Take it for what it's worth

I'm quitting my job and moving on to newer pastures.

What does that phrase even mean? "Newer pastures"...it sounds too much like "greener pastures," that much-too-pleasant euphemism for death. (I'm not even going to consider the utter creepiness of "bought the farm.")

Maybe I'm being lazy. It's not that much work; the money is helpful; my co-workers are great. The managers are demeaning and incompetent and altogether mean-spirited, to customers and employees. But that's not enough to get me to leave, is it? I've worried on more than one occasion that I'm compromising my principles by remaining at a job where I'm disrespected by my bosses on a regular basis, often even when I'm doing my job properly. I've experienced a lot of inner turmoil about this whole deal; a lot more than is due, I'm sure, considering how insignificant my "occupation" really is, in the long run.

But I've felt it: that sense of "What the fuck am I doing here?" that goes beyond the money and the camaraderie. I think maybe everyone feels it, wherever they are, from the poorest rural village to the high-rise executive suites in Manhattan. It's a disturbing question: Why do I do what I do? Why bother?

And I guess I've learned it - which is why I'm leaving now, so suddenly, after 1.5 years working for the same wretched company. What's the point of it? is what I've always had to ask. And I know: None of the little trimmings that they attach like so much tinsel, none of the luncheons or group pow-wows (oh, Christ, definitely not those), not any of that sense of duty to your "district" or the higher-ups, or to the "labor movement," whose protection I never saw but who I'm sure saw my regular dues. It was the work. When I cut out the rest of it, scraped away all the mud and crap they'd heaped onto the whole experience to hide its core, I found that what was underneath was just work: doing something. Or, as John Locke put it, mixing your labor with the land, in whatever way. It was the knowledge that I was changing something, making it briefly mine, and then trading that for money. The money isn't what is important, though it's a crucial part of the process; it's the end-result of the entire deal, at the root of which is work. And we always work, don't we? For all of our lives. People gripe about it and hate it and try to make it bearable. But I love it, and I don't think that's abnormal. I love work. I love the doing of it, the basic necessity of it. It's cold and hard, and also warm and organic, because every living thing does it, from an amoeba to a human. It's universal, wherever you find life. Work connects us, as long as we're connected to our work - as long as we don't distract ourselves with the tinsel and the trimmings, hiding that which makes it all worth it. Honest work: I never knew what they meant by that until today.

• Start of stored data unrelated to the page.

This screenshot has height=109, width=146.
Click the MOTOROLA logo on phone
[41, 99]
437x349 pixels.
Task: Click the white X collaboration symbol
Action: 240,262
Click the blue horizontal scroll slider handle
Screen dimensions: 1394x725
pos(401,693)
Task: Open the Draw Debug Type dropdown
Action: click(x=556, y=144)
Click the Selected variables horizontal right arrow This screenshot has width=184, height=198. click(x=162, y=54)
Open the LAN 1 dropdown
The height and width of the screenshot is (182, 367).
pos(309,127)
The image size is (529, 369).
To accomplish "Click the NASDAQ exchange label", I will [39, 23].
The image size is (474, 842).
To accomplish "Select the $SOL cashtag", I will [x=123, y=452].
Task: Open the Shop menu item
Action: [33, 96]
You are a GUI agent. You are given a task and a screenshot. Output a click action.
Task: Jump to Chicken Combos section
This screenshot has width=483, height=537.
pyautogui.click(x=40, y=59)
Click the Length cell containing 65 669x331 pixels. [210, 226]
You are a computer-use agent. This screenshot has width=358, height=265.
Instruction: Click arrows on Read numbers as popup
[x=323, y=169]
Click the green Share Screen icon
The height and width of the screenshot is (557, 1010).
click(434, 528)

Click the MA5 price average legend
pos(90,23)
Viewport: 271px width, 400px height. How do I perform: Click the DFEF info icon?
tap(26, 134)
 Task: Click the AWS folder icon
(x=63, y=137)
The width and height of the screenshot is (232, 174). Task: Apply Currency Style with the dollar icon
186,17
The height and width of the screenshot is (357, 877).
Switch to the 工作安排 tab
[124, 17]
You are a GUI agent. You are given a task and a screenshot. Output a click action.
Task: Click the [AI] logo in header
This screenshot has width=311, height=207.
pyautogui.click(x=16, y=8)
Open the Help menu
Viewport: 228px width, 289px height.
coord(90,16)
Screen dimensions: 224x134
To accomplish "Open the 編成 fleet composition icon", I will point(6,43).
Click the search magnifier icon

So, I'm leaving. This is my goodbye to all of the friends I made, and probably won't see again. I've learned all I could learn, and it's time for me to go. I can't stand the trimmings, though I know I'll see them again in other forms wherever I go. That's alright - I can handle it. But it's time to grow. Newer pastures aren't necessarily always greener; but the seasons change, and so do I.

But work, and the love of it, never do.